Analysis using clouds
Discussion from 2008 Working Group report
This section discusses using clouds for analysis, based on the discussion in the 2008 Working Group report.
In exploring the tool Wordle as an approach to representing the key ideas from an interview in word clous, the Working Group generated word clouds for three interviews: Winifred Asprey, Tracy Camp, and Susan Gerhart. The tool Wordle appealed to the WG members initially because of the aesthetics and the simplicity of representing a multi-page interview as an artistic arrangement of words.
The three sample clouds suggest three sources of “noise” in this type of analysis.
- First, without pre-editing, multi-word phrases display in the word cloud as individual words, for example “computer” and “science”, rather than “computer science.”
- Second, some words common in spoken language can add results potentially irrelevant to the study; for example, occurrences of the words “one” and “two”, or prominent appearances of the adverb “really” and the interjection “well”.
- Three, because the interview questions also appear in the text, the words spoken by the interviewer affect the overall frequencies.
The Working Group explored several methods for minimizing the effects of “noise” on the resulting word cloud.
- The transcript can be edited to force phrases to be evaluated as a unit by replacing the space by a tilde character, for example “computer~science.”
- To reduce the impact of “noise” words, the researcher can successively refine the transcript to prevent these words from appearing in the word cloud results.
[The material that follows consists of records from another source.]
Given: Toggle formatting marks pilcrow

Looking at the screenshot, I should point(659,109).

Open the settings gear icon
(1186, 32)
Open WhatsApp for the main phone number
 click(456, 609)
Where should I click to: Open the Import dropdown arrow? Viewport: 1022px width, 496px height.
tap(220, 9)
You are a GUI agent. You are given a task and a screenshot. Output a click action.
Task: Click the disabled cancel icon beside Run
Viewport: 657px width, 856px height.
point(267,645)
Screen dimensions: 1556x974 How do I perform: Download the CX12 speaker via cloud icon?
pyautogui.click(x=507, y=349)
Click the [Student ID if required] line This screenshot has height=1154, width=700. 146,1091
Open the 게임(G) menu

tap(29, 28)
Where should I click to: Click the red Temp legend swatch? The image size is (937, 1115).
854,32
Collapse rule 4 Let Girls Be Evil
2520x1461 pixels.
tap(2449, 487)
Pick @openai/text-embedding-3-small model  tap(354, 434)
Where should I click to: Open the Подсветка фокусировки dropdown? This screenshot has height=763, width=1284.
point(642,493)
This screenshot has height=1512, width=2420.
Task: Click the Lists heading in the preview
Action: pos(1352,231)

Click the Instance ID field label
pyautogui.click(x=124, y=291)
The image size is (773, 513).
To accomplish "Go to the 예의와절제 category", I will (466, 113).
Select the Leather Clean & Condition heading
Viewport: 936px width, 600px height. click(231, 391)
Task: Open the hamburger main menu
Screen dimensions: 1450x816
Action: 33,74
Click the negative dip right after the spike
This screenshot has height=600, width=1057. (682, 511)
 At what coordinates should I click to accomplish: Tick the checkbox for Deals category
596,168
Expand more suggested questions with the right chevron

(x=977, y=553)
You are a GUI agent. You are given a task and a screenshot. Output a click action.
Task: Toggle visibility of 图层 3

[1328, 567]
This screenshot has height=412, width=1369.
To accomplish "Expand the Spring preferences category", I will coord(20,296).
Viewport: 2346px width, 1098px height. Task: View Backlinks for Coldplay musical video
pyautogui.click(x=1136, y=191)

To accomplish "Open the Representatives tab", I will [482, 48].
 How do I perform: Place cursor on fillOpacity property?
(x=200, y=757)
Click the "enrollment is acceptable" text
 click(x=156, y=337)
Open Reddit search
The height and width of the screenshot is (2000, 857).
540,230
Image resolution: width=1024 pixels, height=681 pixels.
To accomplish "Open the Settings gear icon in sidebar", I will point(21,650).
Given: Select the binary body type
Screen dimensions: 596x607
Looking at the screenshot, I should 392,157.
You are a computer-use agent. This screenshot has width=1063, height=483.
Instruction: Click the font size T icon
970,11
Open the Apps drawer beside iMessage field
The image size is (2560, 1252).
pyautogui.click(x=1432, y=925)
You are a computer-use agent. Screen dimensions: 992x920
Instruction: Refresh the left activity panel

On each pass, the researcher generates a word cloud, observes occurrences of words that are irrelevant to the study, and creates an edited version of the transcript that replaces each “noise” word by one that the generation tool ignores (such as “a”).
- To eliminate words uttered by the interviewer, rather than the interviewee, the researcher can create a version of the transcript where the questions have been eliminated. These steps can help ensure that the word cloud for that interview highlights the main ideas from the interview.